It breaks your heart some times to see the people you love so much, wallowing in despair. And to be able to do nothing about it. Sure you can talk to them. But what do I say? Stay strong, be patient, resilience bears fruits. As I have observed, none of it quite seems to work. A confidence once floating in abundance shows no signs of trace now. Some days, you just can’t make a person you care about stop crying. And it’s fine. Them confiding enough in you to show their weak bits is a support enough. Some days, you just have to be there and remind yourself to not lose YOUR patience or faith in them. Be an anchor till the ship is ready to sail may be.
Sometimes, I feel it is an okay thing to be lost and dreamy. To be so immersed in your own disorderliness that propriety feels uncanny. You get comfortable in your skin, not vain, yet extremely defensive of any change suggested otherwise. Things that made you extremely insecure at one point of time do not make much sense now. You have outgrown your own subtle dilemmas; outgrown some ties; probably outgrown some people too. Came in terms with your follies. Forgiven yourself and forgiven people who may have wronged you in the past.
Watched this movie today: Mr.Nobody, and got stuck to a quote from it:
Every path is the right path. Everything could have been anything else and it would have just as much meaning.
Living in peace does seem like a ridiculously difficult summit to achieve but one can always work in that direction.
P.S. : The title could even be Sleep Deficit Grown up talks. :D.
“I love you. But you are on your own now.”
These words could invoke loneliness at a whole new level. You have someone but only as empathetic as the wall in your room. You can’t run to them. You can’t demonstrate your authority over them. You cannot even complain to the universe. You lay in your bed, head tilted upside down embracing the emptiness inside your head. Plenty of questions. No answers. In life, at times, one trips over circumstances which are not a throughput of your own deeds. I want to say, accept what comes. Cringe. Dole. Find your own way through. Try and accept it.
We lived a moment of sheer joy. There was peace, there was ecstasy. There was fire, there was warmth. Your arms were a safe haven for me. My frailty did good to your virility. Yes, it was almost picture perfect. Now, you want to talk about it? I say, don’t ruin it for me. Why kill something by stretching it too far. Moments are not a ductile tape. Let them be intact. Let’s not defame it from our words, our logical reasonings, our shallow promises, our moral compasses. I can’t stand you falsely wanting for me and pretension is not my forte. Let’s take a place in each other’s memory and move ahead. You need to understand, we are not Romeo and Juliet. We are only some transitory outcomes of our impulsive indiscretions. Brutal but true.

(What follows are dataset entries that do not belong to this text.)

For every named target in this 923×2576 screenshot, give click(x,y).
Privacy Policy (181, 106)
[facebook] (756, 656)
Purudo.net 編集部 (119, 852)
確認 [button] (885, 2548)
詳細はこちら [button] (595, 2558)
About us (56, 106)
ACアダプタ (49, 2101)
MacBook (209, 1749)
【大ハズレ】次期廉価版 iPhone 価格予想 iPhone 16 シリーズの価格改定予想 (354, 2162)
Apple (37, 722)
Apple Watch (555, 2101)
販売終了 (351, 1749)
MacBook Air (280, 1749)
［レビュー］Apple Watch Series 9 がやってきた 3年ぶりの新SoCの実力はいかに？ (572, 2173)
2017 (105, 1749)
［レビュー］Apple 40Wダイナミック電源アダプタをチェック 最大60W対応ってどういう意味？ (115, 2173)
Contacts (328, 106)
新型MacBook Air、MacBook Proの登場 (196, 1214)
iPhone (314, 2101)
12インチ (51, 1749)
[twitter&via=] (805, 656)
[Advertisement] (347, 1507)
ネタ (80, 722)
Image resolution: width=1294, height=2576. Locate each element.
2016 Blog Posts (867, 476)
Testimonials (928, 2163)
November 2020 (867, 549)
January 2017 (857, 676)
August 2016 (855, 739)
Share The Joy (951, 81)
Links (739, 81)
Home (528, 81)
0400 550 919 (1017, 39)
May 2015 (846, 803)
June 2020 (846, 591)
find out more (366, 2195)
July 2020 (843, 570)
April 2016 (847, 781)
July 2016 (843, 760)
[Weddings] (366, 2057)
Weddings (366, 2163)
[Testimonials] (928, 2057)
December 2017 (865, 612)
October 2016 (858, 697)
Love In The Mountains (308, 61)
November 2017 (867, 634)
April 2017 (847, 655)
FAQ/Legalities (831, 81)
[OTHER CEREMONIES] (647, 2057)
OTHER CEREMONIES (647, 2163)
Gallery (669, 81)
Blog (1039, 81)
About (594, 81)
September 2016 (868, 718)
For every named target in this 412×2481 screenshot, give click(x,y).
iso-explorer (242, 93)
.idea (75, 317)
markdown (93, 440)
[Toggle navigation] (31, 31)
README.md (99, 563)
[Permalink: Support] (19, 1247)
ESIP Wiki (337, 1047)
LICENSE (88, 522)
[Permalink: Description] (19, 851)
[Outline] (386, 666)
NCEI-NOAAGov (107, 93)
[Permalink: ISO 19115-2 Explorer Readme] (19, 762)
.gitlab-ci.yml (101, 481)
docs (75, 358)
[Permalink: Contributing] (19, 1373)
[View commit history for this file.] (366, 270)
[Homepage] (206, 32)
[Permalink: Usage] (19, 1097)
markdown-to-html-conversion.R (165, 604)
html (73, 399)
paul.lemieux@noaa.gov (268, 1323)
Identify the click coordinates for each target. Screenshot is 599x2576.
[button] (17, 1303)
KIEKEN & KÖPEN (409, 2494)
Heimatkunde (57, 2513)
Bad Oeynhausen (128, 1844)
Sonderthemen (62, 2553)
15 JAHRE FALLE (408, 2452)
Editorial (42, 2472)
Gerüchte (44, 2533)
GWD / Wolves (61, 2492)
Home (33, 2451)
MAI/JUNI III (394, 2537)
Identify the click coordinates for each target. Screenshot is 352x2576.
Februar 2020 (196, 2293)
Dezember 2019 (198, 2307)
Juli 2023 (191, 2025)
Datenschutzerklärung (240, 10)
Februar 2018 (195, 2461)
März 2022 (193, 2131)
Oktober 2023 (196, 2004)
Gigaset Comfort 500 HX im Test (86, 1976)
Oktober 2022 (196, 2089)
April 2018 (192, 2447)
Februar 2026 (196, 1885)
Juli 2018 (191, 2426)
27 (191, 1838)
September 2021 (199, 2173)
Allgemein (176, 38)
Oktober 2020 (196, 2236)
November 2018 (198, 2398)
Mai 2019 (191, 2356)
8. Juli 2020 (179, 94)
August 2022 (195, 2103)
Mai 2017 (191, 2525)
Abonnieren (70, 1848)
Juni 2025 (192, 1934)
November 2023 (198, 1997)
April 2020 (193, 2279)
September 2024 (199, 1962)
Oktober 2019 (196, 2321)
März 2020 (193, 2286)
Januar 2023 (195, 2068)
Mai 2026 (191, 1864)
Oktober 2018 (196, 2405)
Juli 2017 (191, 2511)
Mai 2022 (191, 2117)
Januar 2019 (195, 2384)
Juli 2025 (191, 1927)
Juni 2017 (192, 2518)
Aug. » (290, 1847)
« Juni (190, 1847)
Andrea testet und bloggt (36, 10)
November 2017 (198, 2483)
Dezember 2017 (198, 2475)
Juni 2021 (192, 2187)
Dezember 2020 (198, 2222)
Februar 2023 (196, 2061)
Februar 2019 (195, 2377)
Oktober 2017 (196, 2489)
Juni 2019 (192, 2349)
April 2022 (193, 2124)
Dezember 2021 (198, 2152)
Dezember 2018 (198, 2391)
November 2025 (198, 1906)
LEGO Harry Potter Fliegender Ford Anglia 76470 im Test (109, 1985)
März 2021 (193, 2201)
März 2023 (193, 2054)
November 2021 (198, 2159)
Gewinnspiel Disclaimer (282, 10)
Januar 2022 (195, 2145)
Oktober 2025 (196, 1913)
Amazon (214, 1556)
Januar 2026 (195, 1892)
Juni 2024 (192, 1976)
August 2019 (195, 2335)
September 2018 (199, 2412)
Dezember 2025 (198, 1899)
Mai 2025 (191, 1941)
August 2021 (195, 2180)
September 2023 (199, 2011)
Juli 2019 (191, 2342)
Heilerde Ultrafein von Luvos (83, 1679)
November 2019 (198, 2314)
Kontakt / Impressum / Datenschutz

Be true to your heart. Face lies, employ pretense, compromise with the world, fall, rise, stumble, reach new heights, fly higher clouds, hit rock bottom, witness vivid colours of life, make mistakes, make lots of them, but no matter what you do, no matter what happens to you, be true to yourself. There is this whole gargantuan world you know nothing about and there’s you. Atleast we can be sure about ourselves. At the end of the day we shouldn’t be asking ourself questions like…Who am I kidding? It’s one life. Why live a false one.
This weekend has been a relaxing one. A little too relaxing I would say. When you are not doing anything, your mind runs in myriad directions. It dwells into the past, it tries to foresee the future. Either way, you sit back and contemplate and draw new conclusions for yourself. I have had very less interaction with the outside world since last three days and ample of time to ponder. Probably one of the reasons why I am writing down right now. I slept, went out for a stroll, I ate, I shopped, I read the news, and now I am writing. I could talk to my friends but I would rather not for today. Some are away. I guess the ones I wanna talk to are away. Anyway. There I was wondering, given to my weekend free time. Procrastination could be coined as a disease. It’s doing me lot of harm. I have activities lined up in my head and no urge to carry them forward. No push. No zeal. If only, something inside me could twist and curl and turn me all spunky! More disciplined. About my guitar lessons, my routine, about my unfinished novels, about numerous other stuff. I want to outgrow these stupid little weekend thoughts. Work it girl! There is no other go. They won’t have a cure as they haven’t termed it a disease yet. May be I’ll come up with a more activity-filled article next weekend if things go right. If my head works right I mean!